Par Jean-Claude Oliva


Tel sera l'intitulé de la conférence mondiale sur la science, organisée par l'Unesco du 26 juin au 1er juillet à Budapest. D'emblée, le projet de déclaration souligne "l'urgence d'utiliser le savoir des sciences exactes, naturelles et sociales pour satisfaire les besoins des êtres humains". Le projet constate les avancées bénéfiques comme les profondes inégalités voire les catastrophes et les menaces nouvelles qui sont nourries par le développement des connaissances scientifiques. Aussi "le besoin se fait sentir d'un débat démocratique vigoureux sur les dimensions éthiques, culturelles environnementales, et socio-économiques du savoir scientifique". C'est le sens de l'initiative de l'Unesco, devant conduire les scientifiques et les gouvernants à adopter "un nouvel engagement". La déclaration mondiale sur la science et l'agenda-cadre d'actions qui devraient être adoptés à cette occasion s'articulent autour de quatre axes : la science pour le savoir et le savoir pour le progrès, la science pour la paix, la science pour le développement, la science dans la société et la science pour la société.
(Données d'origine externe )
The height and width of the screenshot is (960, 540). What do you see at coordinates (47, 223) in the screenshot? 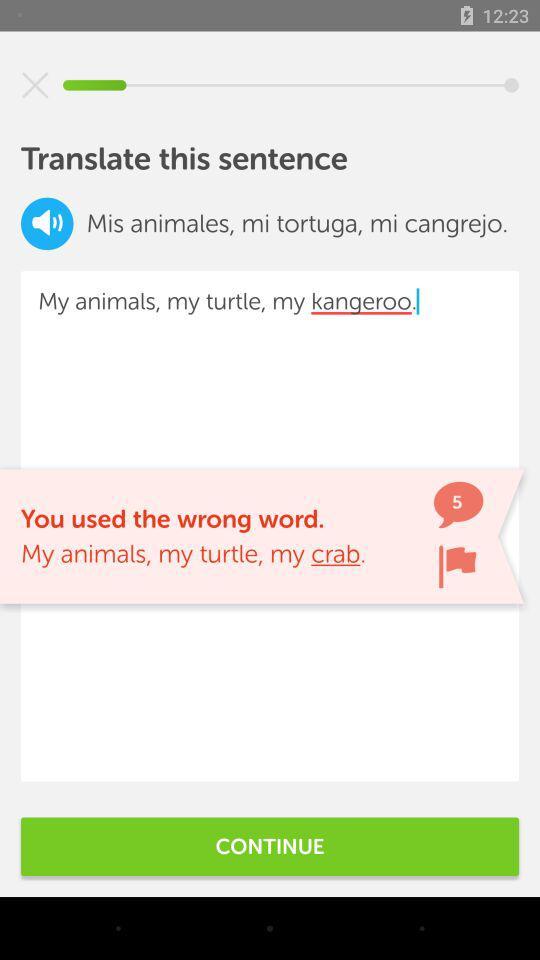
I see `the volume icon` at bounding box center [47, 223].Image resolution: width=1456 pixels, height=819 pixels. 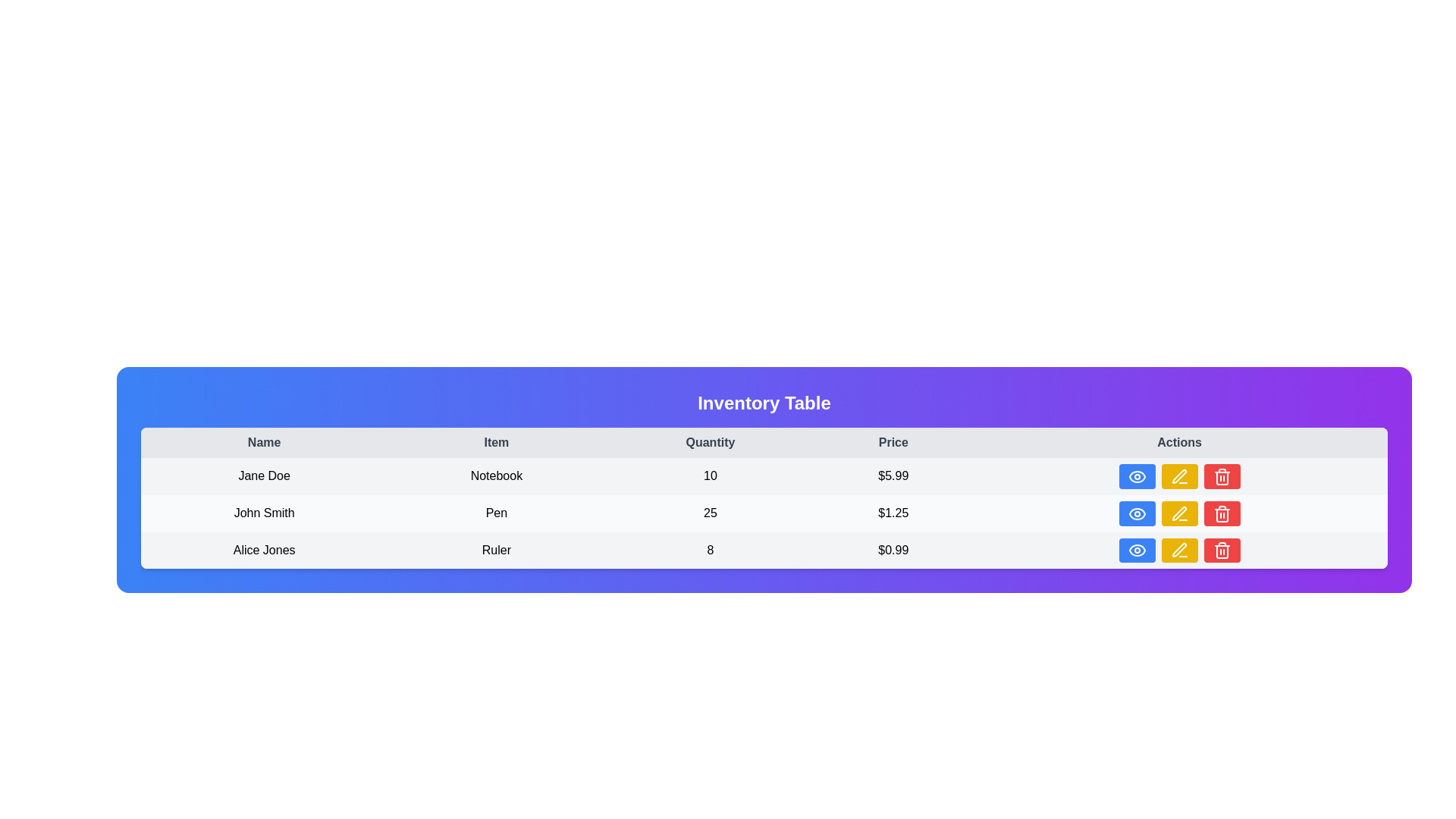 I want to click on the edit button located in the 'Actions' column of the second row of the table, so click(x=1178, y=513).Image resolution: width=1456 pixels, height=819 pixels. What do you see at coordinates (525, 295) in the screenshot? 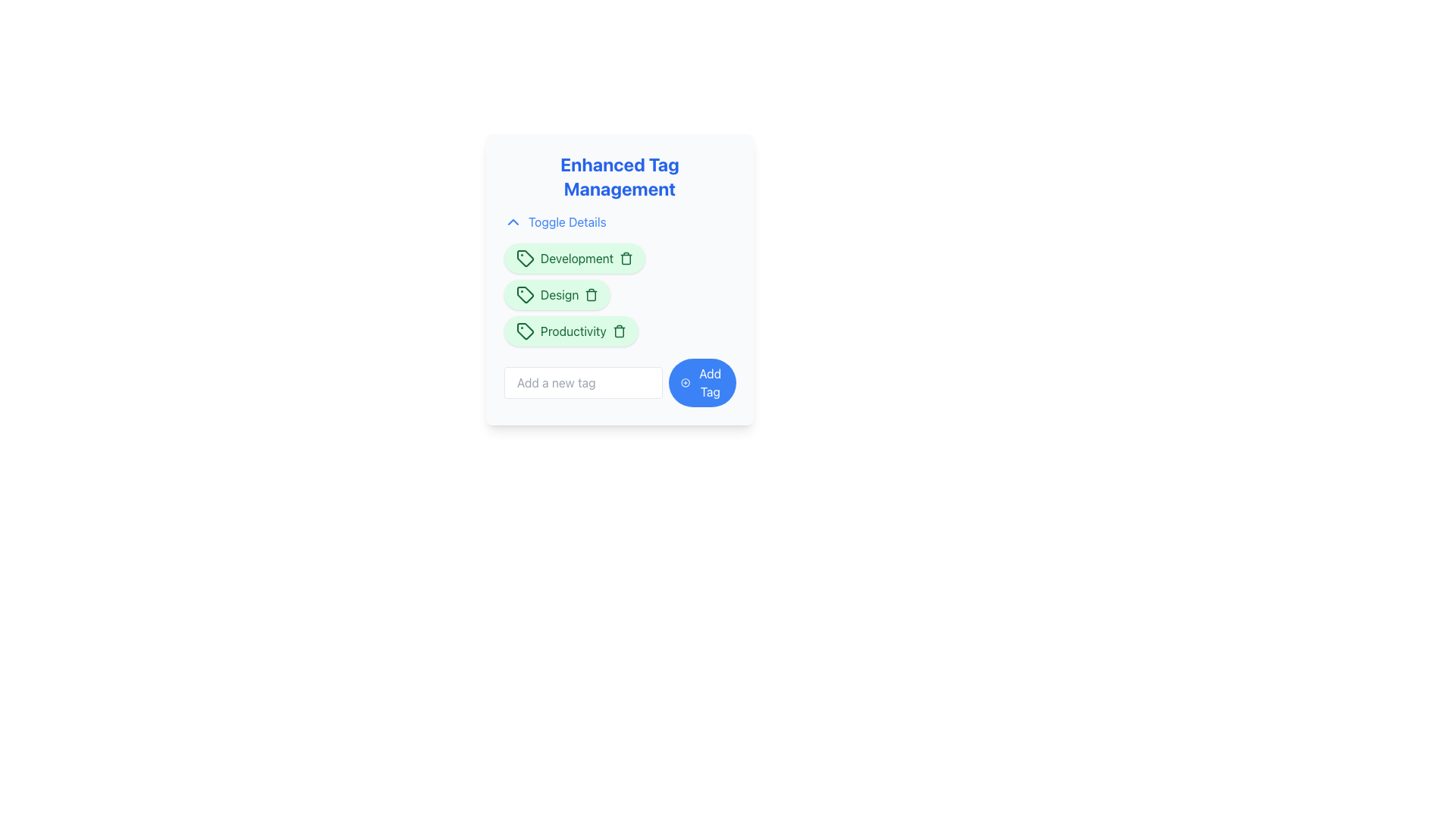
I see `the second tag icon in the 'Enhanced Tag Management' section, which is the 'Design' tag icon outlined in green, to interact with it` at bounding box center [525, 295].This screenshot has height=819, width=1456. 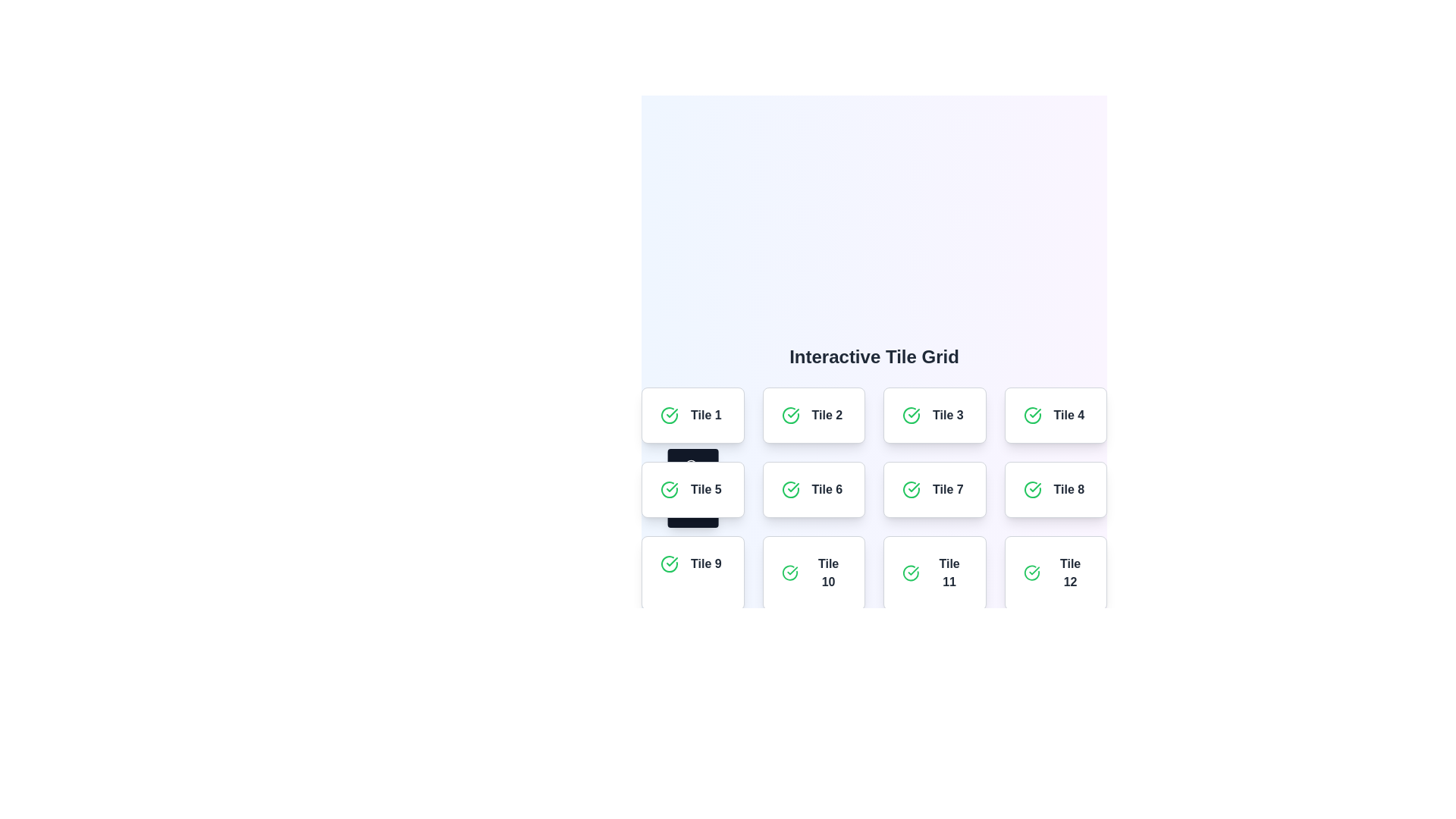 I want to click on the green circle icon with a checkmark inside, located in the tile labeled 'Tile 2' in the top row of the grid layout, so click(x=789, y=415).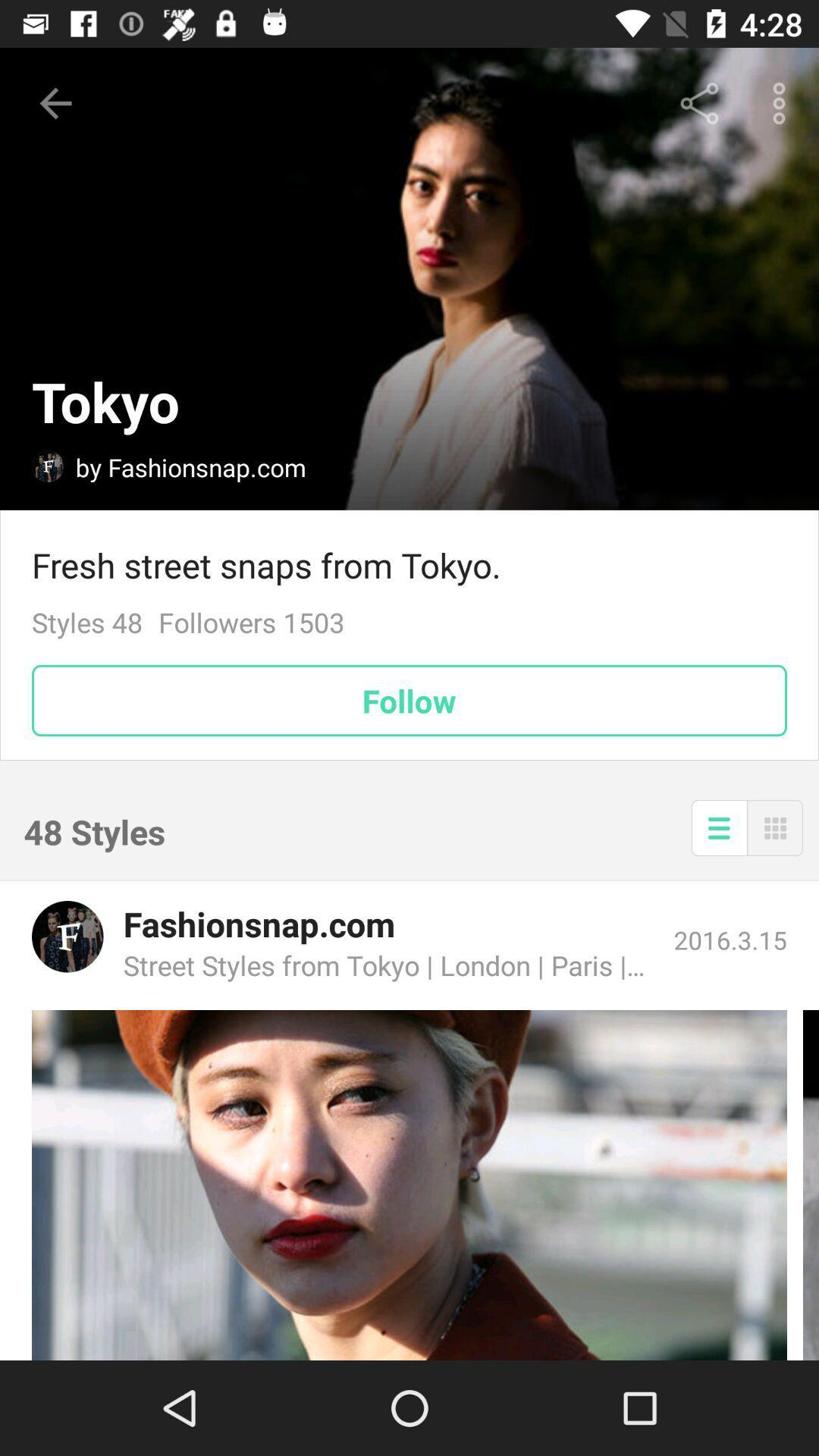 The height and width of the screenshot is (1456, 819). Describe the element at coordinates (783, 102) in the screenshot. I see `the item above the fresh street snaps item` at that location.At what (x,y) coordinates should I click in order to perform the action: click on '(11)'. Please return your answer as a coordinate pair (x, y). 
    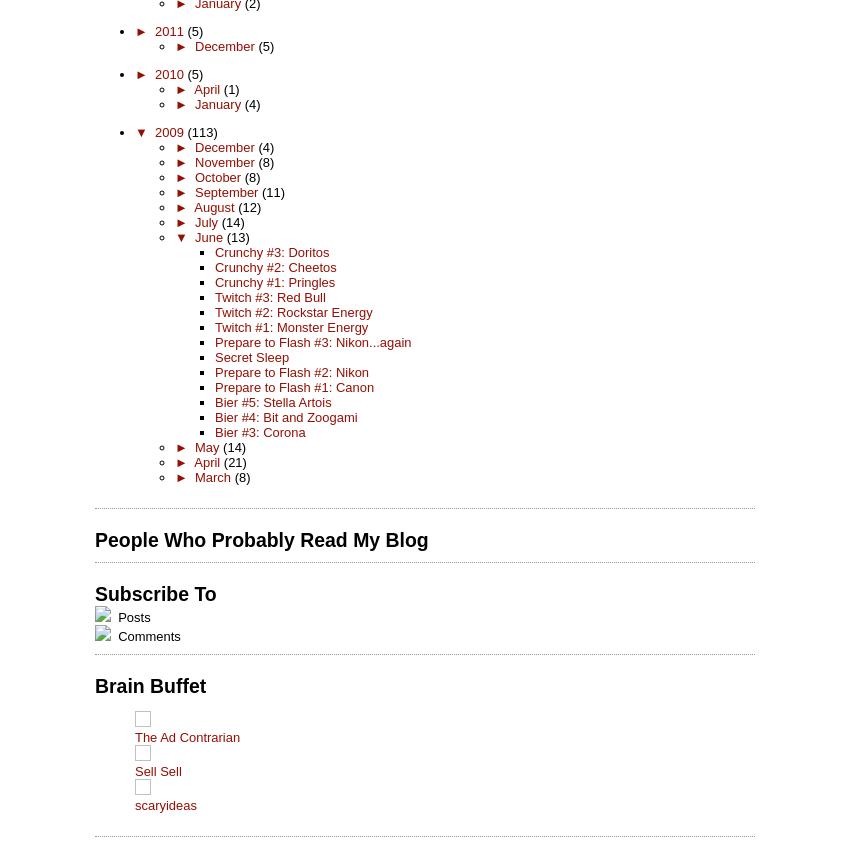
    Looking at the image, I should click on (260, 191).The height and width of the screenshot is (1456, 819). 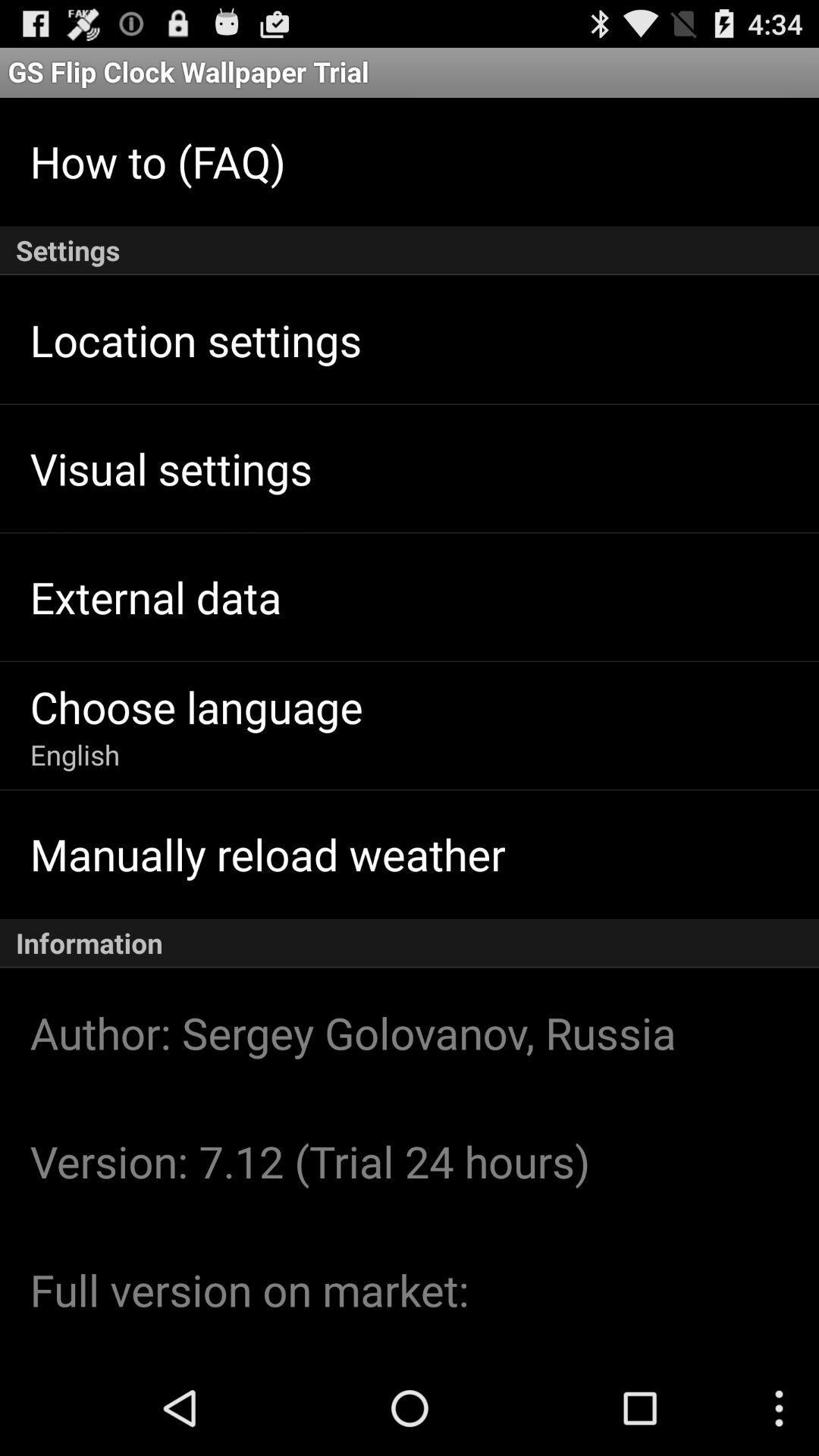 What do you see at coordinates (158, 161) in the screenshot?
I see `the item below gs flip clock item` at bounding box center [158, 161]. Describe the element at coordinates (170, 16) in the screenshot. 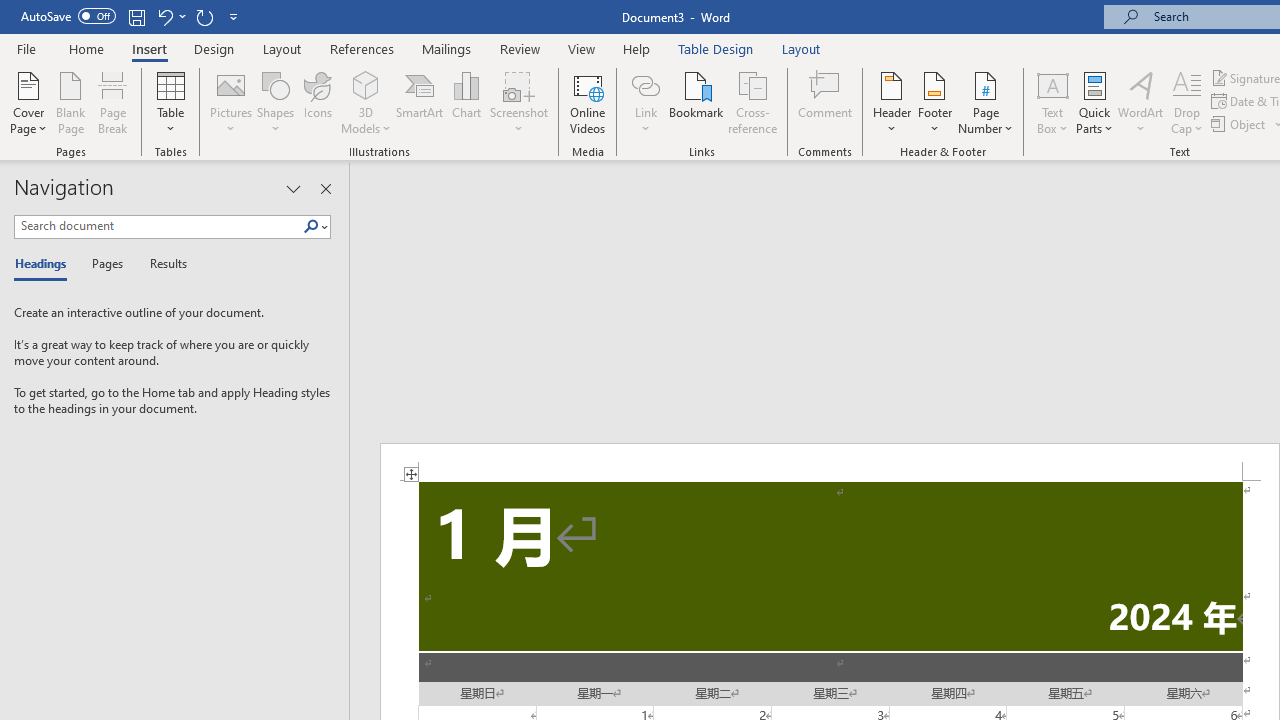

I see `'Undo Increase Indent'` at that location.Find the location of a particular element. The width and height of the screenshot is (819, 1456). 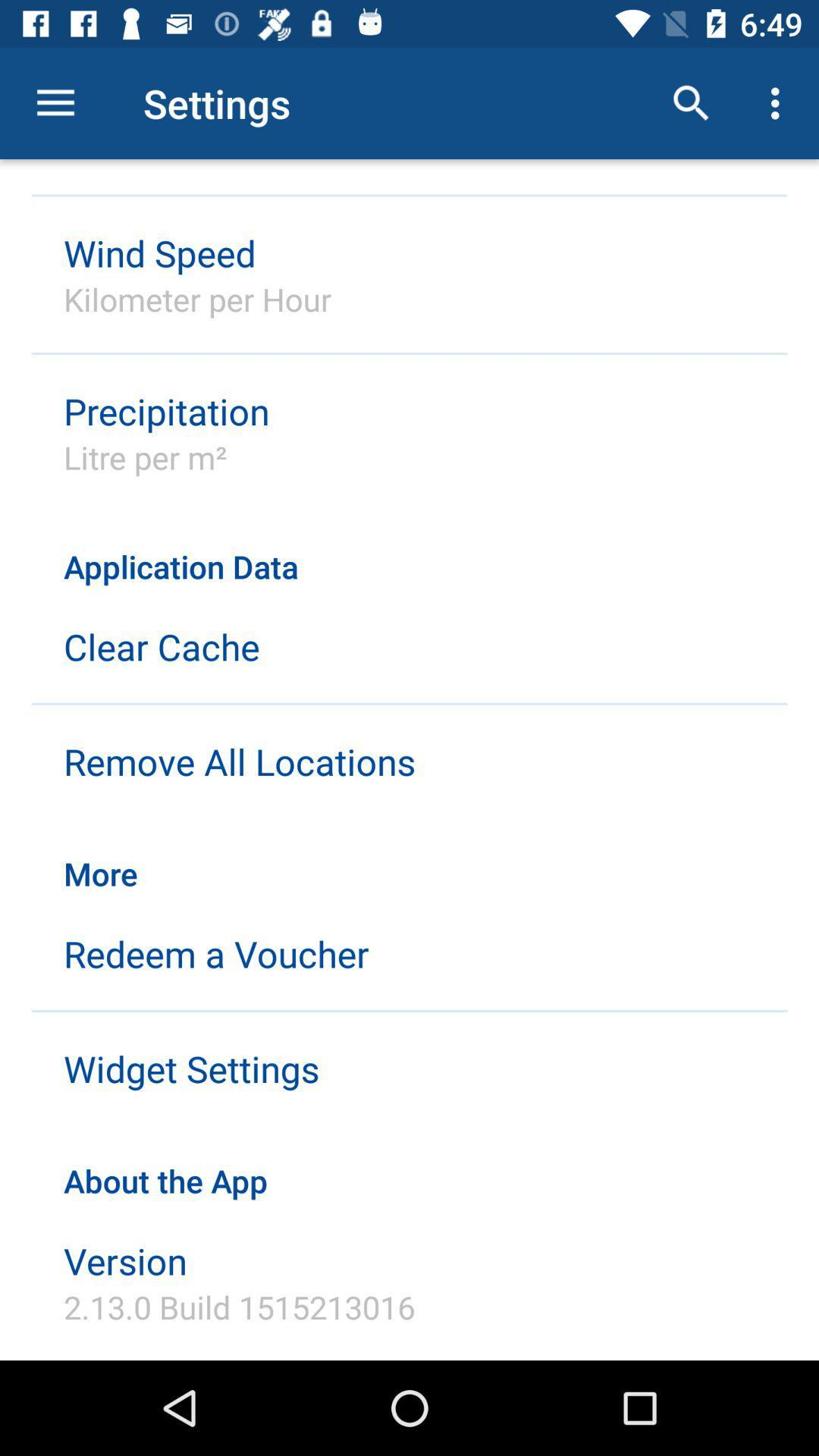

Il est significatif que l'égalité d'accès – on pourrait dire l'accès tout simplement – au domaine des sciences n'apparaisse pas seulement comme un impératif social et éthique de développement humain, mais aussi comme une nécessité pour l'essor du potentiel scientifique et une garantie quant à son contenu. La science – et quelle science ? – peut continuer à se développer de façon exponentielle si le fossé des inégalités continue à se creuser ? L'heure est à établir un nouveau contrat entre sciences et société.